The girl was still as a stone.

“Kirsty?”

“Me?” the child asked in a hoarse tone.

“Aye.”

She looked away and mumbled something about plaids and thieves and guns and saving relics like medieval knights had.

It was utter nonsense.

But the oaf was distracted. Her perfect chance.

Cautiously, Georgina started to slide back and out from under both of them. But her feet felt oddly numb. She tried again.

His hand shot out and clamped onto her arm.

She stared down at his hand. It was so large he almost held her entire upper arm in that one tight grip. Her breath was a lump in her throat when she glanced back at him.

“Don’t move.” He pinned his daughter with another cold look. “I want the truth, not one of your stories, Kirsty.”

The girl’s teeth began to chatter and she was shaking the way Georgina wanted to.

All of them were soaked and surrounded by cold damp fog and even colder wet sand.

The oaf seemed oblivious to it.

Georgina’s mind flashed back in time to the chilling image of another little girl sitting on a sand dune shaking from fear and exertion.

No one had noticed her either.

Something snapped inside of her and she pulled the little girl so close against her that the child’s wet head slipped snugly beneath Georgina’s chin. “For God’s sake, lecture her later!”

He gave her a sharp look.

“Get the poor child inside before she freezes to death.”

The child tilted her head for a moment and stared up at her, still shaking stiffly with those cold and shimmying kinds of shakes that your body won’t let you control. Georgina knew then because she was shaking with them too.

But she was silent. She met Eachann’s hard look with one of her own.

His hand fell away. His gaze flicked from her to his daughter. He muttered another curse, then grabbed something that was lying in the sand and wrapped it around them.

It was his coat. Before she could blink he was standing above them.

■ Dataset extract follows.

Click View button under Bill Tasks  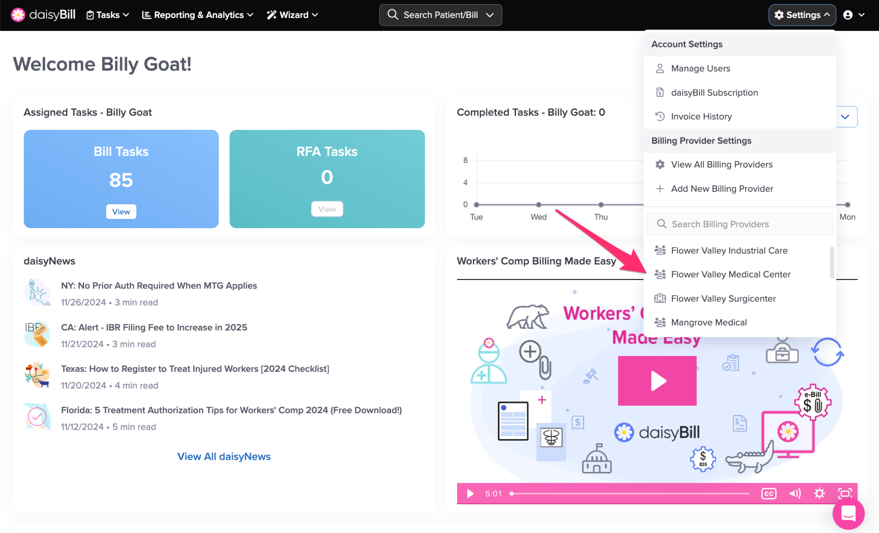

A second later he scooped them up in his arms and carried them off through the mist.

Chapter Nineteen

Be respectful of your superiors, if you have any.

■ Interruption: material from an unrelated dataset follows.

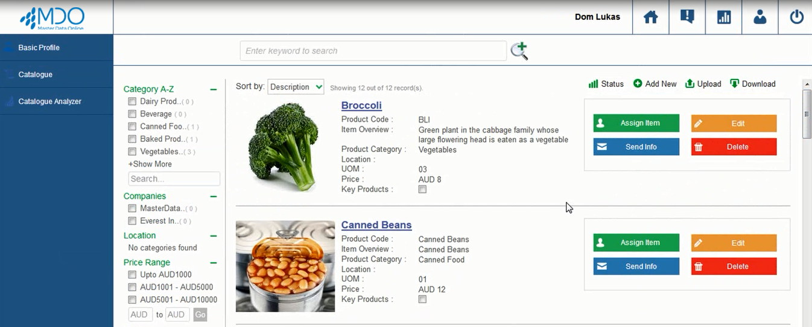The height and width of the screenshot is (327, 812).
Task: Open the bar chart reports icon
Action: coord(724,17)
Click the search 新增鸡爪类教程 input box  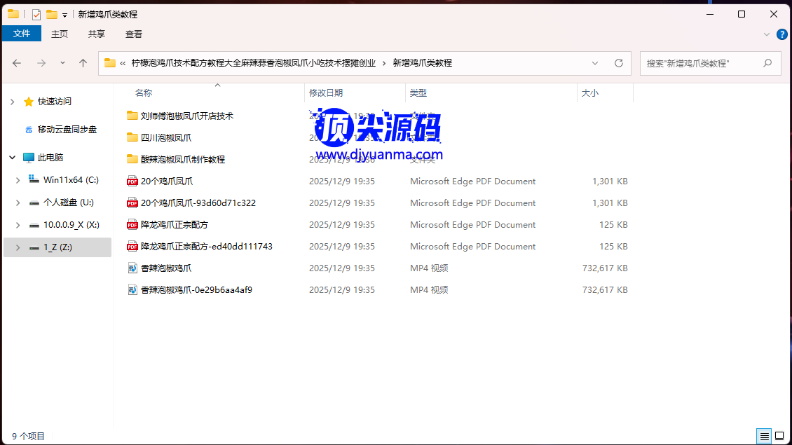701,63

—Advice to Youth, Mark Twain

Kirsty scowled at the black-haired woman huddled in a scratchy blanket like hers and sitting near her on the wool rug. The two of them were locked in the bathing room with a toasty fire burning in the corner woodstove.

The woman had been staring at her hands, which were knotted into tight fists and pressed against her belly as if she were angry. If Kirsty had liked her, she might have said the woman was very pretty, maybe even beautiful.

The lady looked up as if she somehow knew she was thinking about her.